The FCC has to confront the messy reality that when ventures offer convergent services that combine conduit and content and when these ventures vertically and horizontally integrate throughout many market segments, the Commission cannot rely on absolute either/or service dichotomies to classify everything a venture provides. Even to this day the Commission cannot bring itself to confront this reality as evidenced by its utter silence on what regulatory regime should apply to Voice over the Internet Protocol and Internet Protocol Television.

It’s time to recognize that layered and convergent services defy compartmentalization into convenient, single regulatory classifications and regimes.

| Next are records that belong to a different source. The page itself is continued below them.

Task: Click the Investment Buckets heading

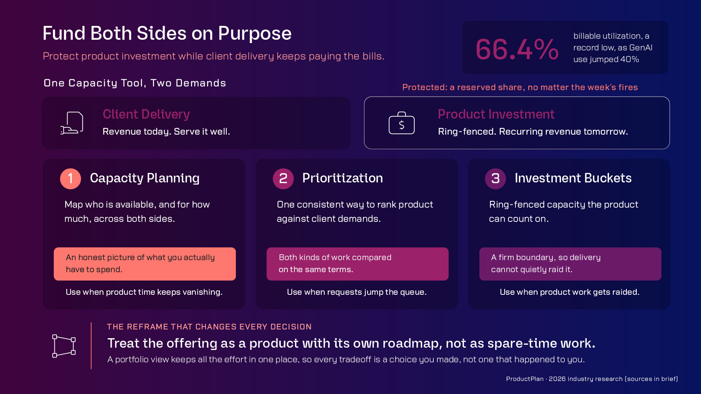Action: click(x=573, y=178)
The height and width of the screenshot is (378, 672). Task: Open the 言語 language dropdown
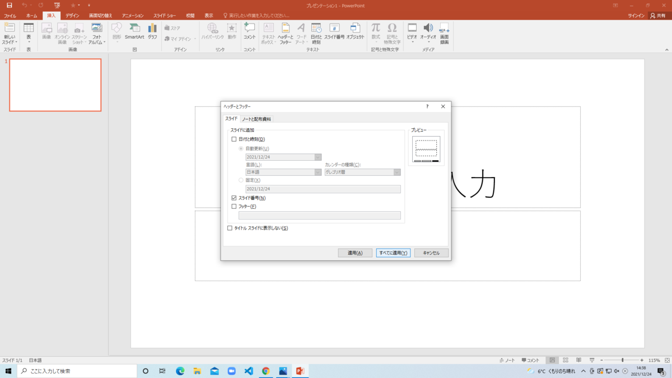317,172
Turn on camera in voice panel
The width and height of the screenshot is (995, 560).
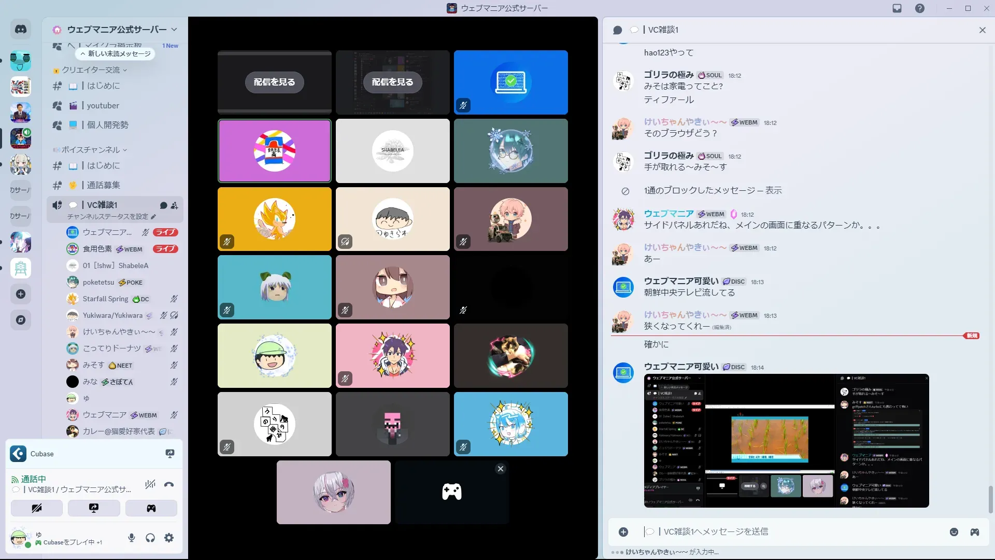point(37,508)
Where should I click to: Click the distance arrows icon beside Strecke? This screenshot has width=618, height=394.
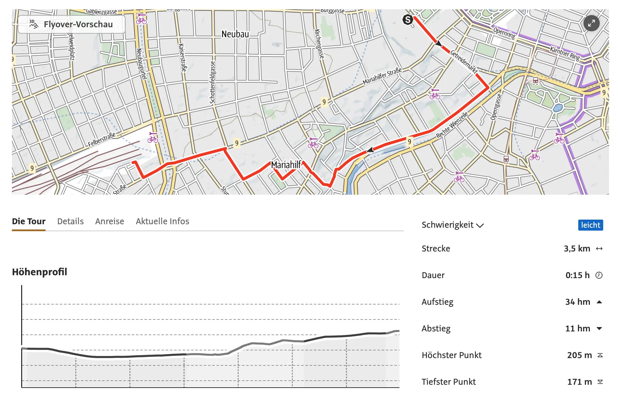(x=599, y=249)
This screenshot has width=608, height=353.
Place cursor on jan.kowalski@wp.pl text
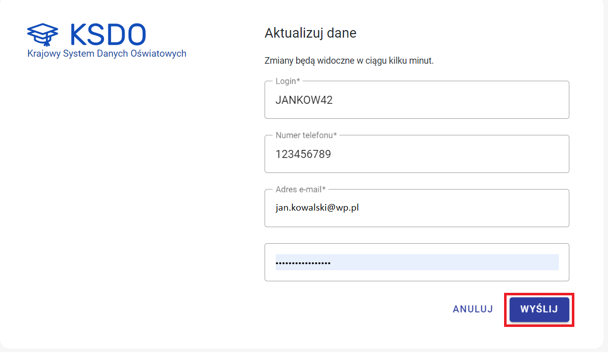click(x=317, y=208)
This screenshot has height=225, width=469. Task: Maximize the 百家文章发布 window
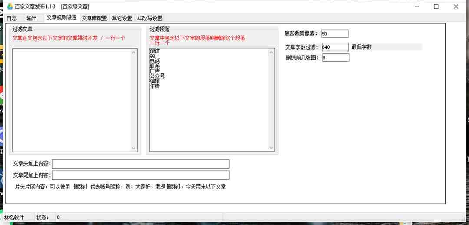[x=436, y=7]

Determining Causality in Telecommunications

With the FCC and most government actors obsessed with incentive creation, it makes sense to determine whether and how a regulatory or deregulatory action causes some desired outcome. Consider the creation of incentives to invest in physical plant. Incumbent carriers have spent a lot of time, money and effort arguing that regulation creates investment disincentives and deregulation does the desired opposite. This simplistic and not always correct premise constitutes the prevailing wisdom in the U.S.

Using this mindset, sponsored researchers have argued that next generation network plant skyrocketed soon after the FCC abandoned local loop unbundling and other “sharing” requirements. Let’s probe this assertion. First, recall that local loop unbundling was not something incumbent Local Exchange Carriers (“ILECs”) gave away or shared. Resellers and repackagers of local switching and routing plant paid the incumbents, albeit at a rate below what the ILECs would like to have been paid. Second I have found—deep, deep, deep in the FCC’s obscure statistics and data collection process—that compulsory rentals from incumbents to newcomers peaked at 12%, a level never close to forcing incumbents to invest in plant that they would have to make available solely to competitors. See Trends in Telephone Service (Aug. 2008), at p. 8-8; available at http://hraunfoss.fcc.gov/edocs_public/attachmatch/DOC-284932A1.pdf.

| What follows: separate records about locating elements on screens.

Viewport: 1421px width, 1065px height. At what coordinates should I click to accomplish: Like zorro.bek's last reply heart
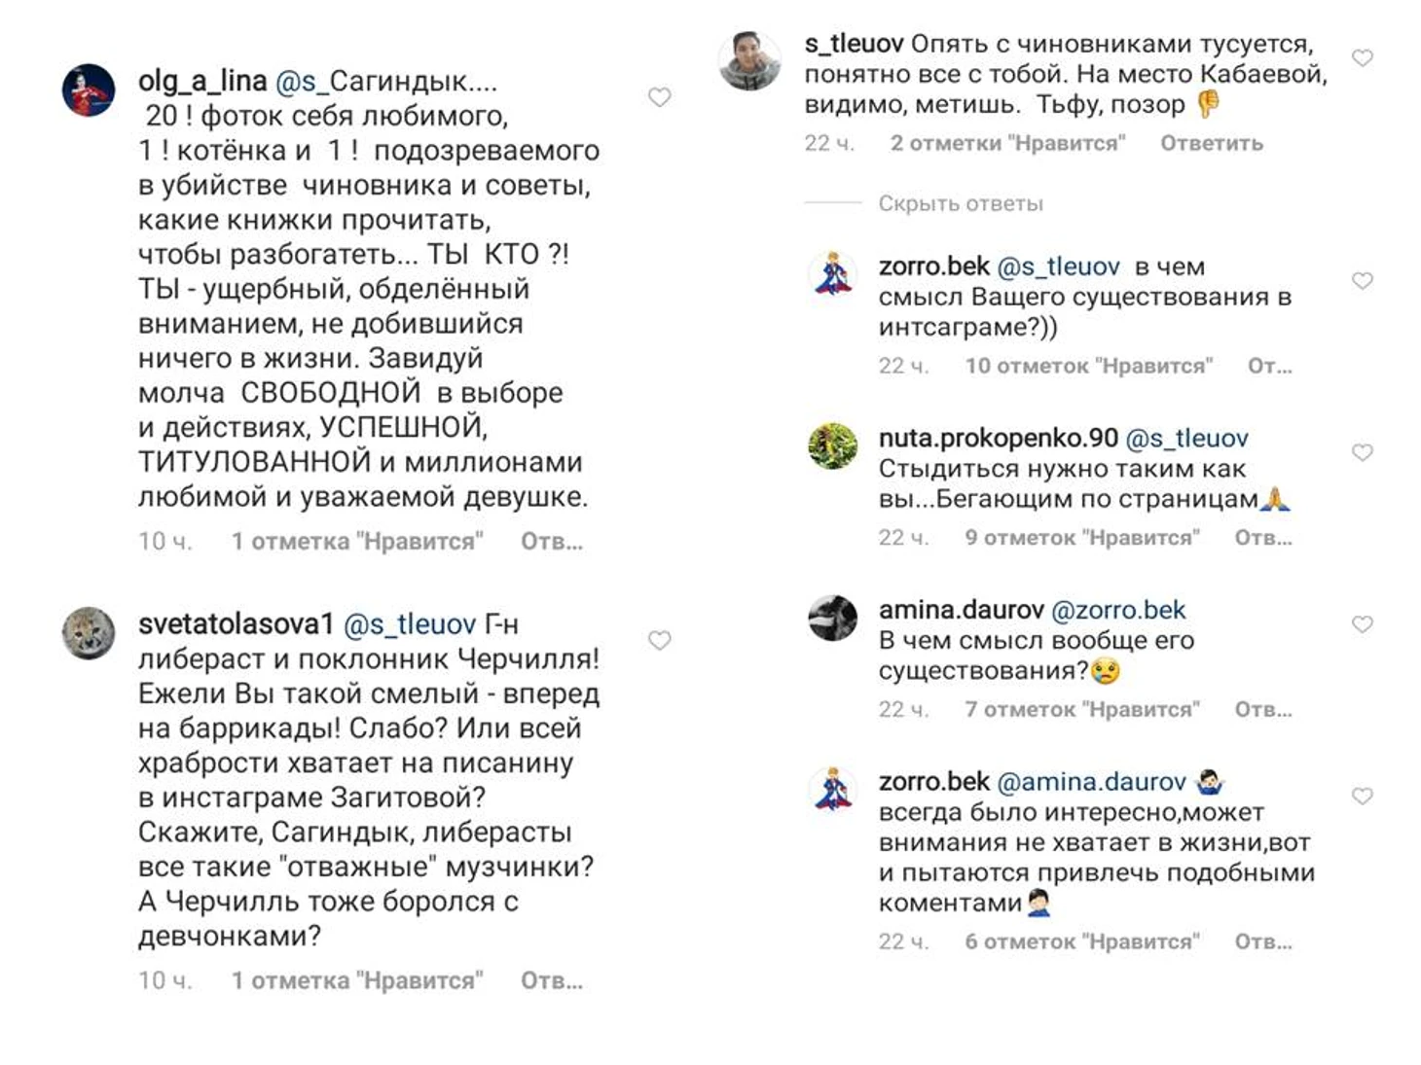(x=1363, y=797)
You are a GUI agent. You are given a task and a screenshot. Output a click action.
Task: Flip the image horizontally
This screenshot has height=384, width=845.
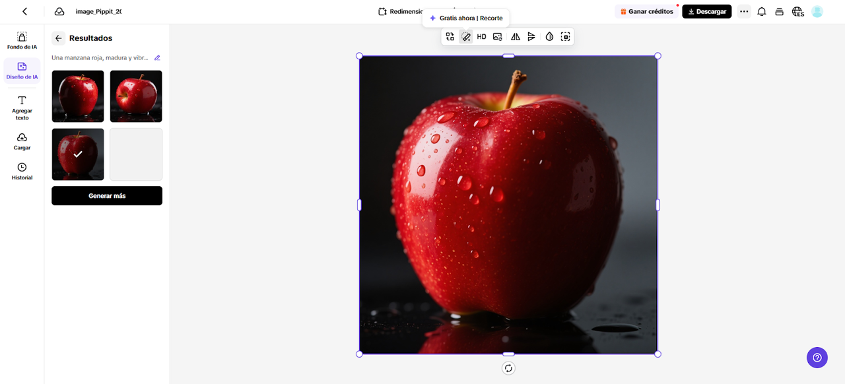point(516,37)
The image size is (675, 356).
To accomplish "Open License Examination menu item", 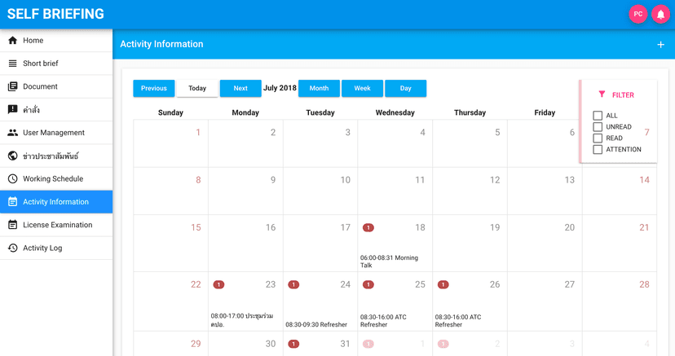I will 56,225.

The FCC stopped preparing this helpful source of information, but the percentage of resold ILEC lines has declined below the 8% reported in 2007 in light of the fact that rates to Competitive Local Exchange Carriers (“CLECs”) can exceed retail rates to end users, a price squeeze, but one the FCC and the Supreme Court in the Linkline case has no concerns.

Let’s assume that ILECs actually did increase their aggregate plant investment after the FCC abandoned local loop unbundling, bearing in mind that the Commission never required leasing of next generation plant such as dark or even lit fiber. Did deregulation cause all of the new investment? Of course not. Might the business cycle have had something to do with it? Might the cost of capital have had something to do with it? Might competitive necessity have had something to do with it? Oh and might declining market share and revenues in core business lines such as Plain Old Telephone Service have had something to do with it?

Whatever disincentive local loop unbundling imposed paled in comparison to incumbents’ need to find new revenues. Giving the ILECs due credit they have invested in next generation networks, mostly wireless and video plant for which no unbundling requirement ever applied. As to new found zeal in investing in Digital Subscriber Line services, might the ILECs want to make relatively small additional investment in already amortized copper plant, to secure some of the broadband growth market?

In a nutshell: do not buy the assertion that carriers make investment go/no decisions solely on the state of regulatory oversight. Carriers make sound business decisions, affected more by business conditions than the relatively minor impact of any FCC regulatory or deregulatory decision.